Leprosy is curable with a treatment known as multidrug therapy. Treatment for paucibacillary leprosy is with the medications dapsone and rifampicin for six months. Treatment for multibacillary leprosy consists of rifampicin, dapsone, and clofazimine for 12 months. A number of other antibiotics may also be used. These treatments are provided free of charge by the World Health Organization. Globally in 2012, the number of chronic cases of leprosy was 189,000, down from some 5.2 million in the 1980s. The number of new cases was 230,000. Most new cases occur in 16 countries, with India accounting for more than half. In the past 20 years, 16 million people worldwide have been cured of leprosy. About 200 cases are reported per year in the United States.
Leprosy has affected humanity for thousands of years.
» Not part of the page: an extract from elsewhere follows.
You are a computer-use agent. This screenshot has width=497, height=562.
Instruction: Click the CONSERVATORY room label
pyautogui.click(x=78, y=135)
The disease takes its name from the Latin word lepra, while the term "Hansen's disease" is named after the physician Gerhard Armauer Hansen. Separating people by placing them in leper colonies still occurs in places such as India, China, and Africa. However, most colonies have closed, since leprosy is not very contagious. Social stigma has been associated with leprosy for much of history, which continues to be a barrier to self-reporting and early treatment. Some consider the word "leper" offensive, preferring the phrase "person affected with leprosy". It is classified as a neglected tropical disease. World Leprosy Day was started in 1954 to draw awareness to those affected by leprosy.